Economy
NGX Group Tasks FG on More Friendly Market Policies
By Aduragbemi Omiyale
The Nigerian Exchange (NGX) Group Plc has tasked the federal government, under the leadership of President Bola Tinubu, to come up with more friendly market policies to attract foreign investment inflows.
At its Annual General Meeting (AGM) in Lagos on Friday, the chairman of the organisation, Mr Umaru Kwairanga, assured that the company would work with the government to achieve this goal.
He lauded the various reforms of this administration that have resulted in the impressive performance of the market.
“The capital market community is excited by the new government and the steps it has so far taken with respect to the economy as reflected in the tremendous growth in our market indicators.
“As a group, we are committed to working with the government to stimulate further growth in the economy, and address higher capital costs, as this will go a long way to enhance Nigeria’s credit profile and create a favourable environment for both domestic and foreign investors,” he said.
But Mr Kwairanga noted that the federal government needs to eke out more friendly market policies that will engender growth as the consistent and faithful implementation of market policies will help businesses to thrive.
He added that the group was hopeful that the planned Initial Public Offer (IPO) of the NNPC Limited would be fast-tracked by the Tinubu-led administration.
Speaking on the performance of the group, Mr Kwairanga noted that the organisation demonstrated resilience in 2022, achieving a 10.3 per cent increase in gross earnings to N7.5 billion, despite a challenging economic environment.
Its total revenue grew primarily due to a 6.8 per cent increase in revenue to N6.2 billion and a 30.1 per cent increase in other income to N1.3 billion.
The growth in its revenue was further bolstered by a 51.2 per cent increase in treasury investment income and a 9.0 per cent increase in transaction fees. However, its total expenses rose by 35.5 per cent to N8.8 billion, primarily due to interest costs on borrowed funds used for strategic acquisitions.
“Achieving an efficient capital mix and broadening our access to capital remain fundamental to our mission.
“The board will continue to assist the Management team in addressing long-term risks, strengthening the global NGX brand, and assessing progress toward our goal of being Africa’s preferred exchange hub,” remarked Mr Kwairanga.
While welcoming the new board members, he commended the contributions of the outgoing board members to the growth and development of the organization.
Commending the group’s performance, the Group Chief Executive Officer, Mr Oscar Onyema, said the performance reflects NGX Group’s commitment towards driving growth in Nigeria and Africa’s capital markets. Onyema further added that the group is proud to have generated multiple income streams that enabled it to overcome economic headwinds.

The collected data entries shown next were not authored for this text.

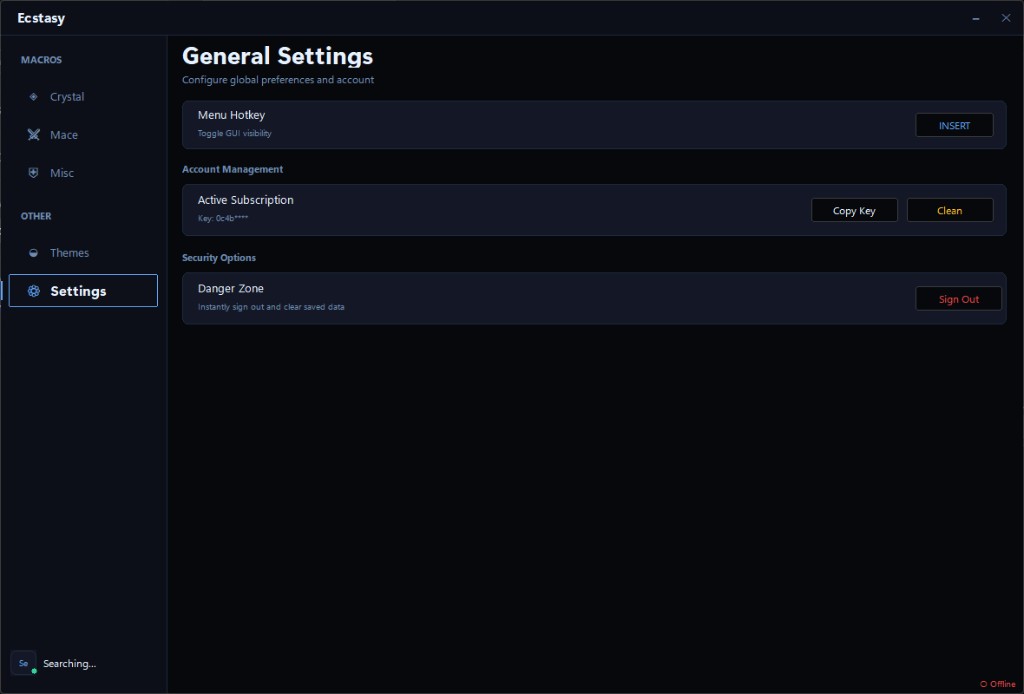
Task: Copy the subscription key with Copy Key
Action: [x=854, y=210]
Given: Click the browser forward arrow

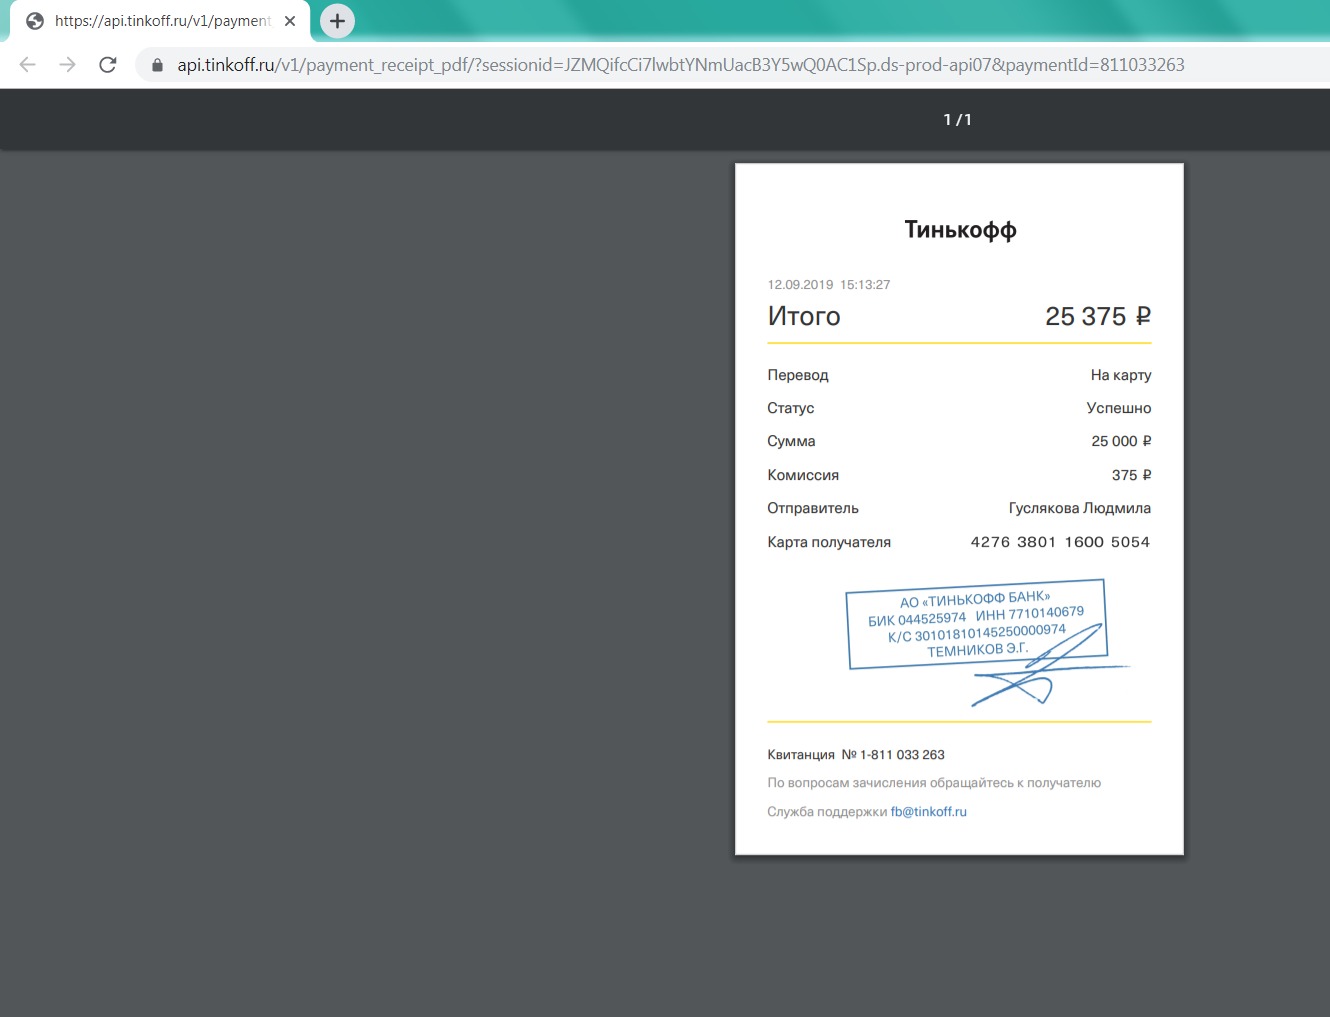Looking at the screenshot, I should point(67,65).
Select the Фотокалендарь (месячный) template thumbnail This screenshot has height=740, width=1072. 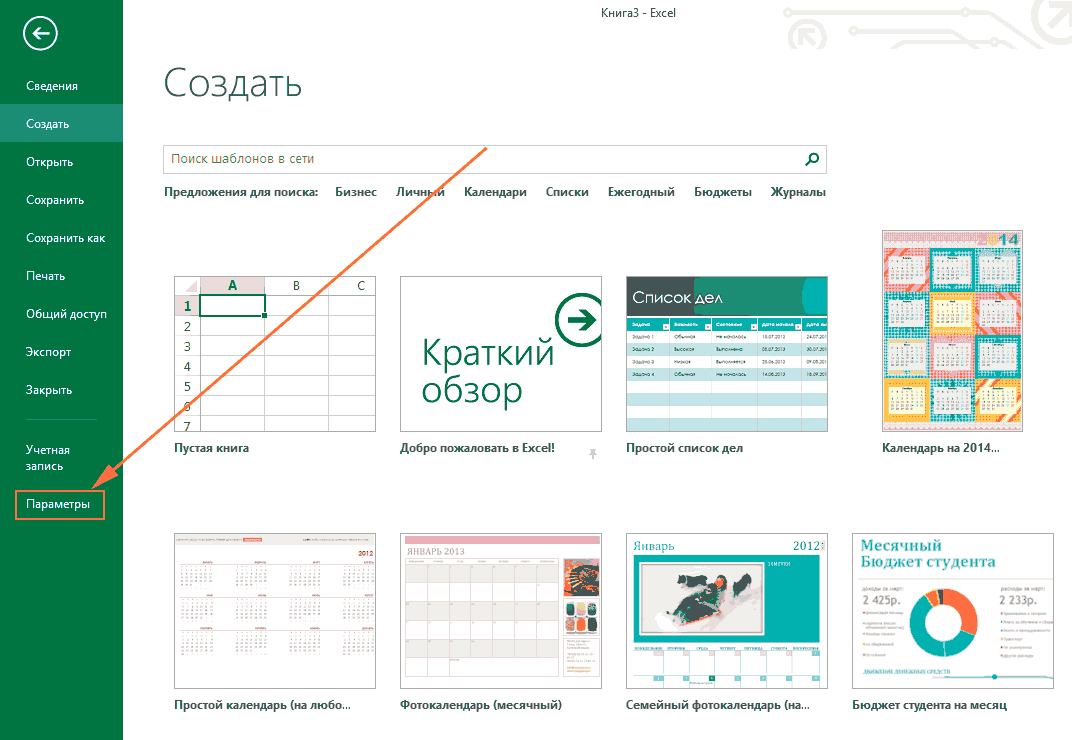coord(500,611)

Speaking on the group’s outlook, he expressed optimism about the opportunities and challenges ahead and emphasized the group’s commitment to leveraging its strengths and expertise to drive growth and value creation in Nigeria and other financial markets in Africa.
“NGX Group will continue supporting its operating subsidiaries, associates, and investee companies to deliver sustainable value creation for its shareholders. We will look to enhance our performance by continuously striving to optimize operations, increase revenue streams and expand our market reach.
“We are confident that these measures will enable us to build on the positive momentum we have achieved in recent years and drive growth in 2023 and beyond,” he said.
Shareholders approved all resolutions on the agenda, including the appointment of six Directors of Nigerian Exchange Group Plc: Mr Nonso Okpala (Non-Executive Director), Mr Sehinde Adenagbe (Non-Executive Director), Mr Ademola Babarinde (Non-Executive Director), Mrs Mosun Belo – Olusoga (Independent Non-Executive Director), Mr Mohammed Garuba (Non-Executive Director) and Mrs Fatima Wali- Abdurraham (Independent Non-Executive Director).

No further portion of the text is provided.